GIVEN TASK
Continue the forum thread about finding an ignition wire for the KSI relay, starting right after its last line.

GIVEN PASSAGE
# help find my ignition wire



## major (Apr 4, 2008)

tomcameron said:


> hi, I need some help on my wiring.
> 
> where is the ignition wire in the car? that i need to connect to the KSI relay
> I have a ford puma
> ...


They want you to use a wire from the keyswitch which is brought up to and stays at 12V+ when the key is turned on. That should close the relay which then provides B+ to the KSI input on the controller.


----------



## mizlplix (May 1, 2011)

Your former ignition wire would not be near the starter area. That wire is the "start" wire and is hot only when the key switch is in the Start position, (but dead when the key is in the run position).

In actuality, almost any wire under the hood that is hot when the key is in the run position (and dead in the off position) would work.

Look for a wiring connector on the firewall that is where most of the engine wiring was run.

http://www.parrot.com/documents/en/support/schemasdinstallation/pdf/wiring_ford_ac000011aa_3.pdf

This is a good resource to find a usable wire.

Miz


----------



## tomcameron (Sep 24, 2011)

DATA EXCERPTS
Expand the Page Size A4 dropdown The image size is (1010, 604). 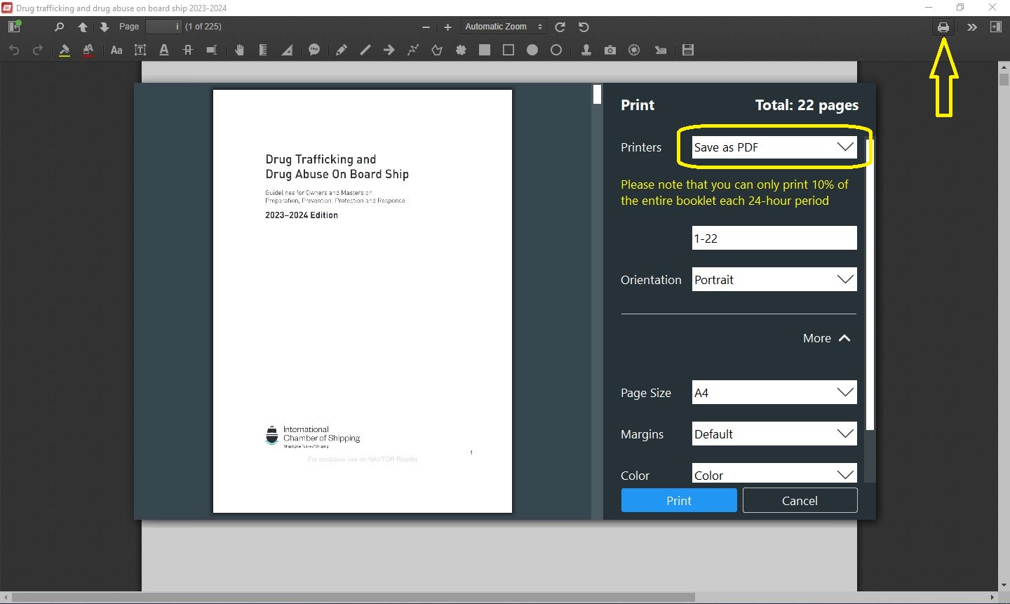(x=774, y=393)
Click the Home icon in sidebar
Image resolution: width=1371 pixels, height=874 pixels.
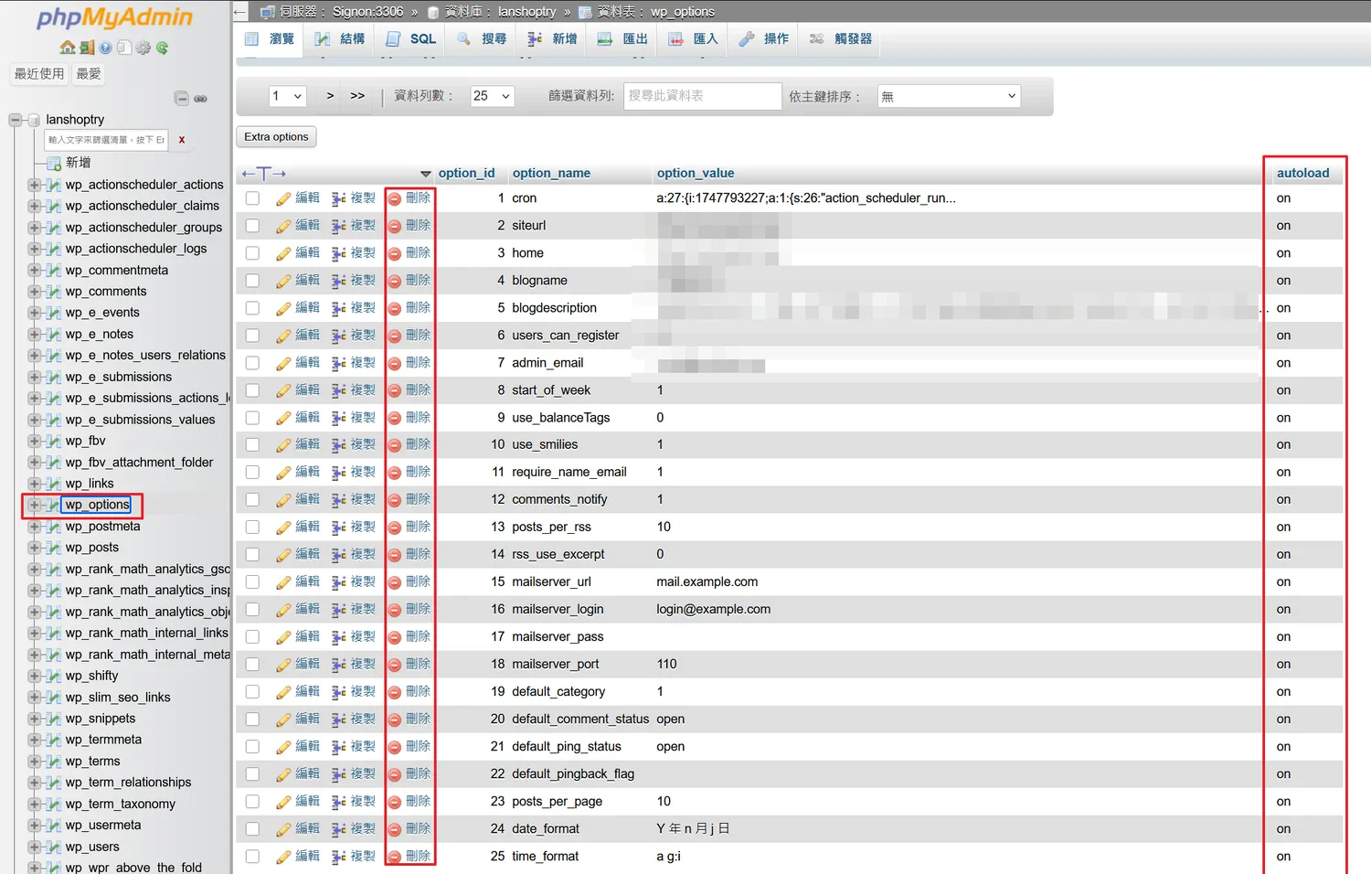[x=67, y=48]
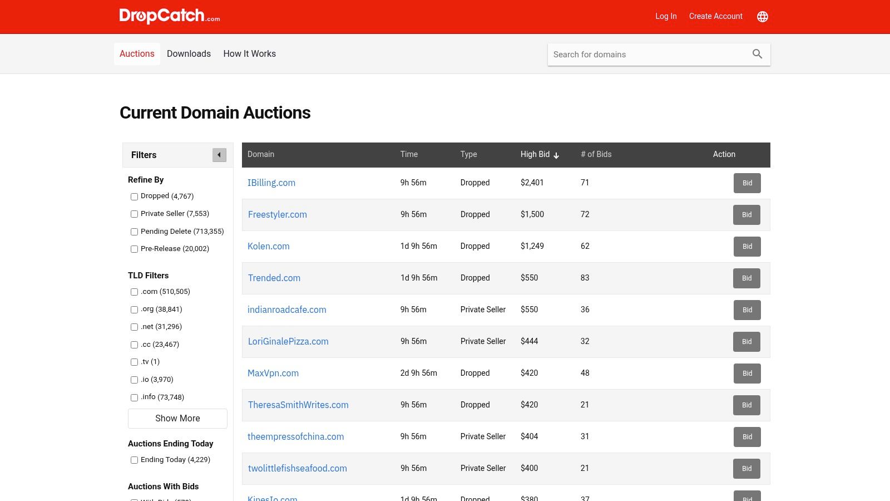Click the Search for domains input field

[x=640, y=54]
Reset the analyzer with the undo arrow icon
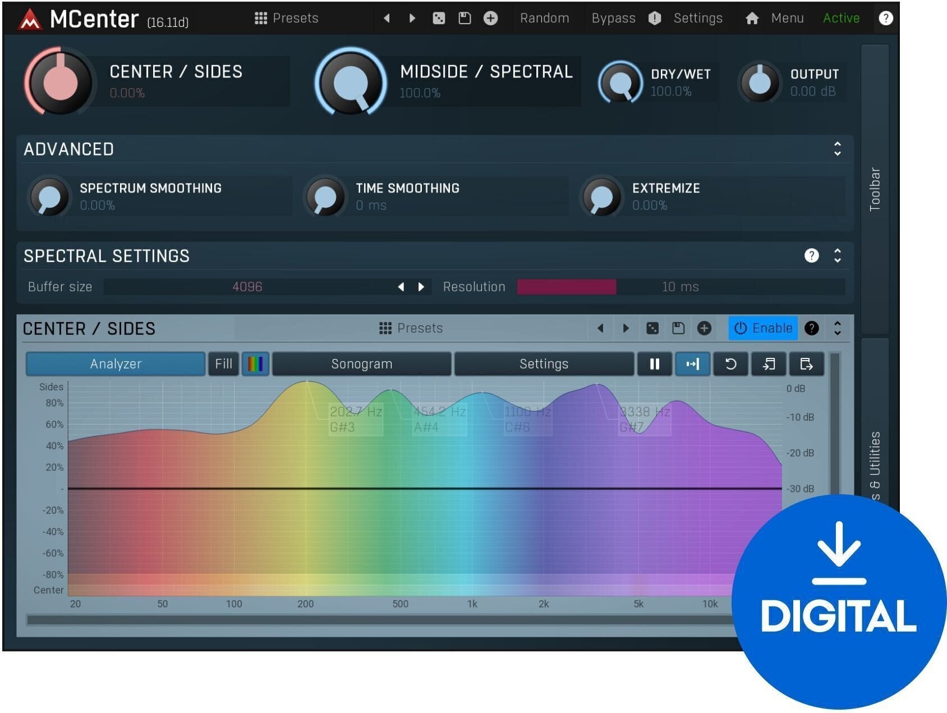This screenshot has width=947, height=713. click(730, 364)
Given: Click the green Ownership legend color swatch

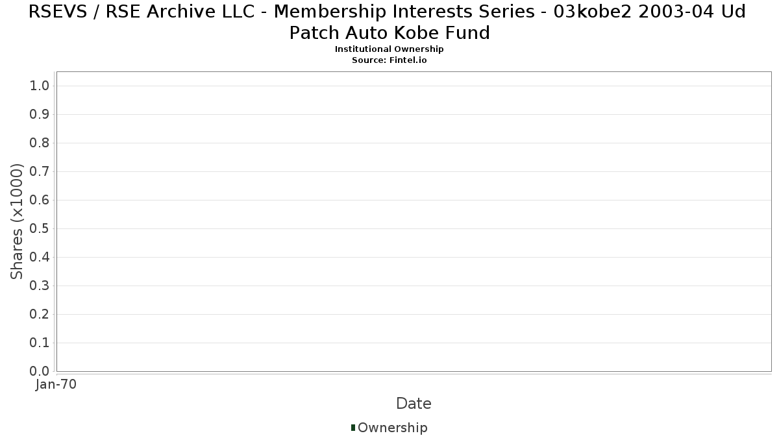Looking at the screenshot, I should 353,427.
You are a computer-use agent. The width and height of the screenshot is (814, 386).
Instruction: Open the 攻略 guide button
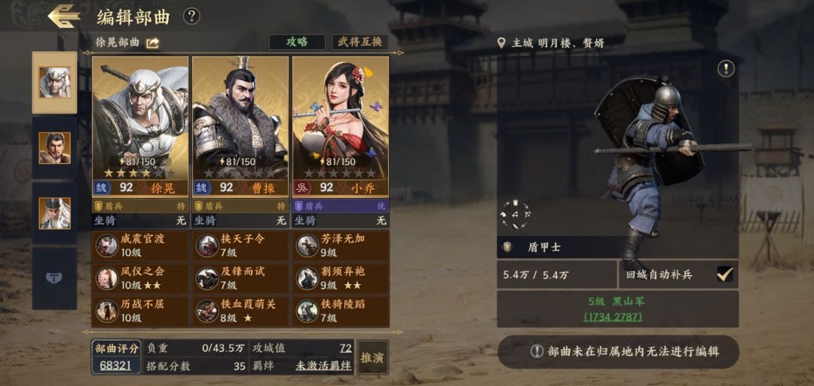(297, 43)
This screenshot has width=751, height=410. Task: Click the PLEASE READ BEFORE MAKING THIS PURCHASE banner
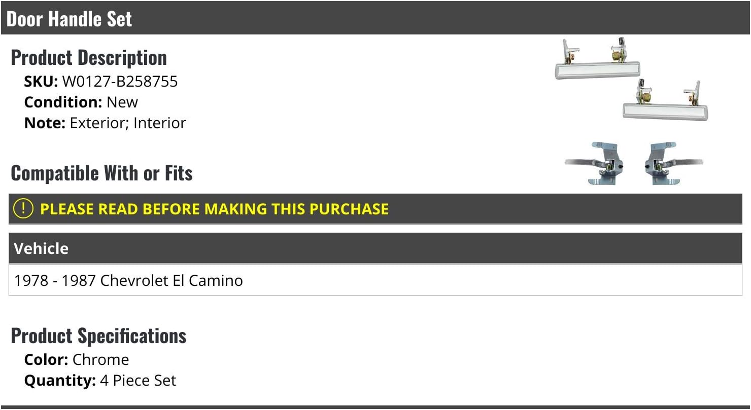(376, 209)

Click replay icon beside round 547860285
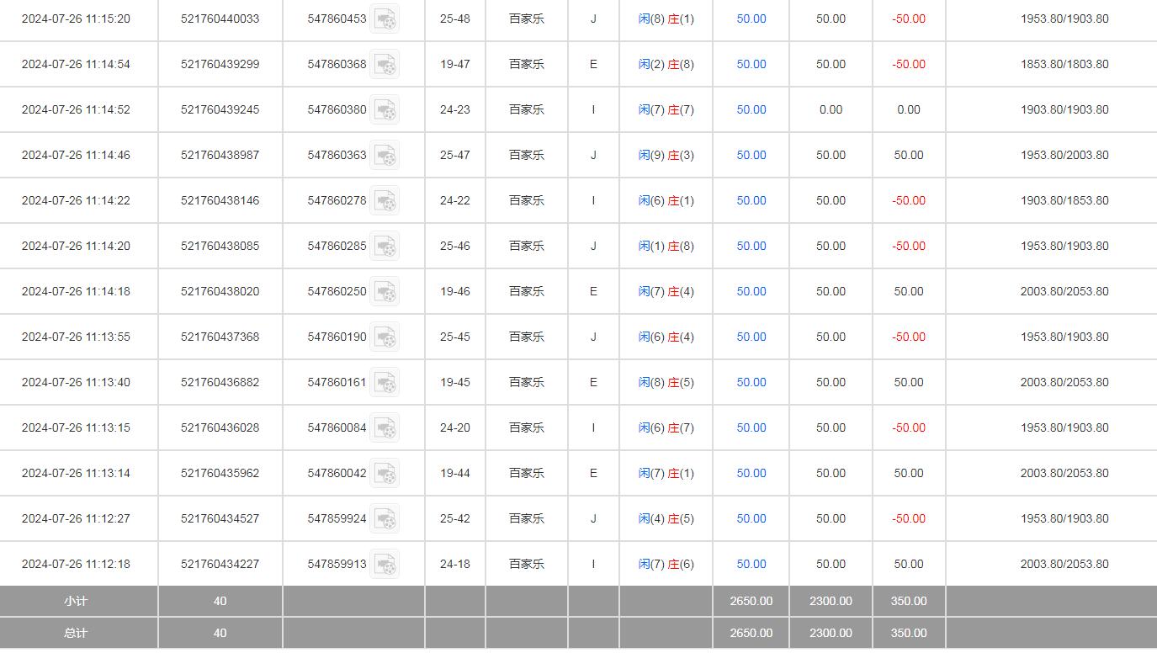385,246
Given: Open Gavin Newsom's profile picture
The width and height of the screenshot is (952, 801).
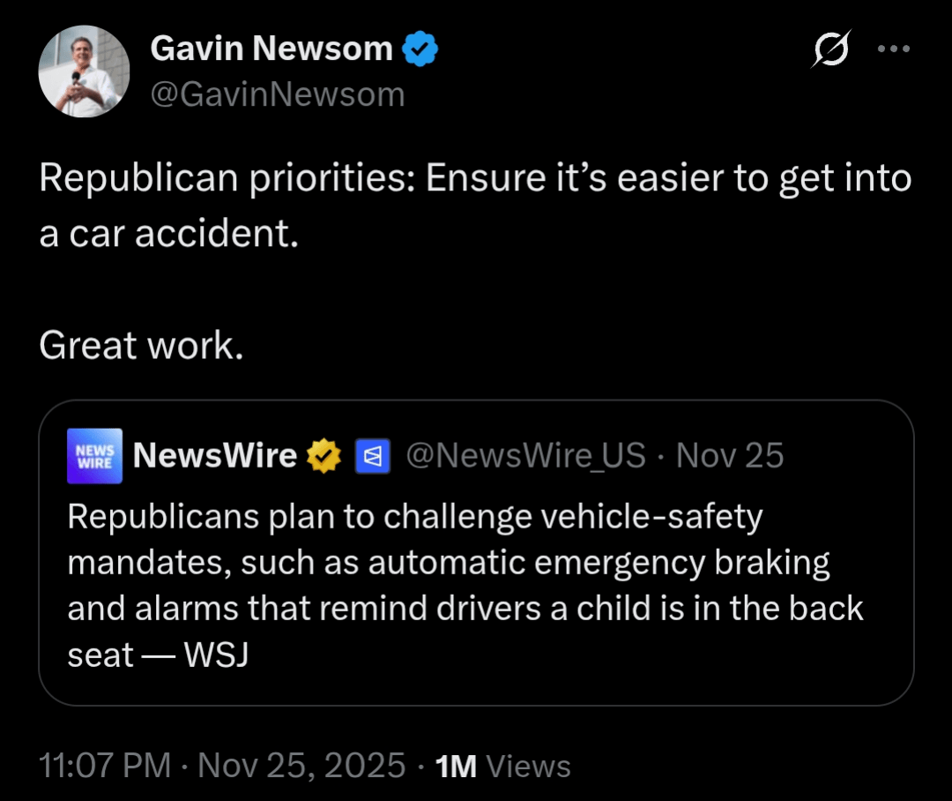Looking at the screenshot, I should tap(85, 71).
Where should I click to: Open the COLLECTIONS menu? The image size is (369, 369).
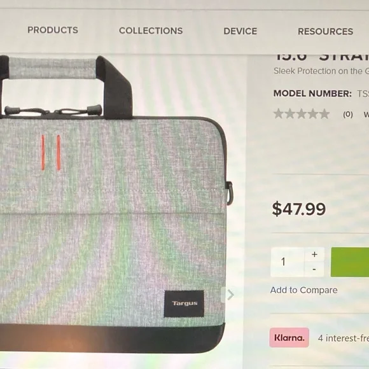pyautogui.click(x=151, y=31)
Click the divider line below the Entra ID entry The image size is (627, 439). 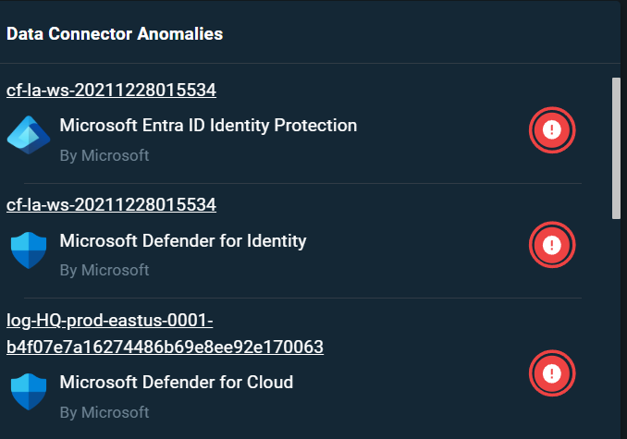click(x=302, y=183)
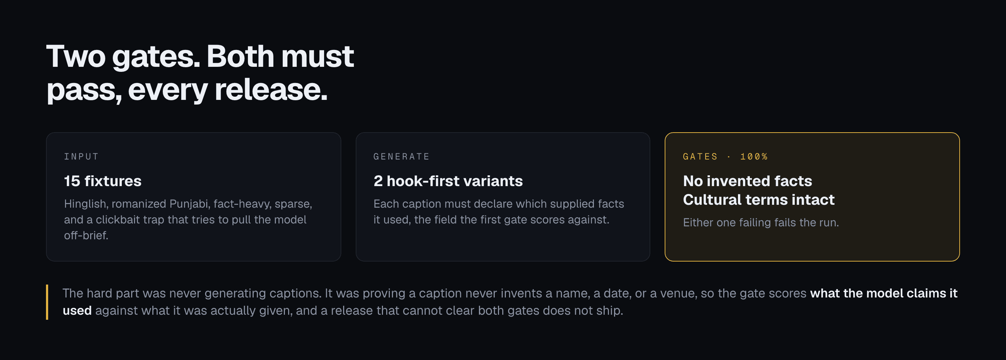
Task: Click the 'Cultural terms intact' line
Action: [758, 200]
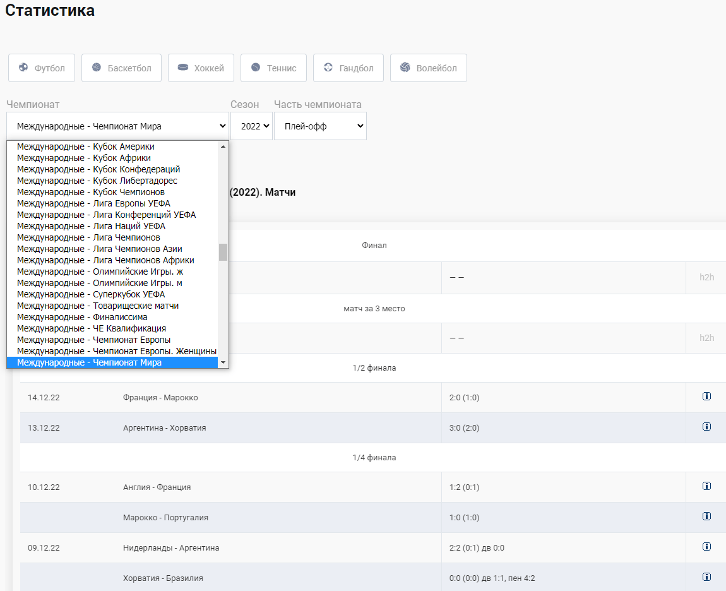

EXPECTED ANSWER
ok that narrows it down sorting all my loose wires. 

which wire could i connect the ksi relay to? 

that people mostly choose?

thanks

tom


----------



## mizlplix (May 1, 2011)

Find a wire that is hot when the ignition key is in the run position.
Is off when the key is off.
Is also off when the key is in the Accessory position.

Then with the key "on", keep removing fuses until the power goes "off". That is your fuse for the circuit. Make a note of it.

Do not use that wire to power anything else.

Color does not matter.

Miz


----------



## crackerjackz (Jun 26, 2009)

You coûd also go directly to the steering column at the keyswitch a lot less wires there . Findthe wire with conditions listed above ...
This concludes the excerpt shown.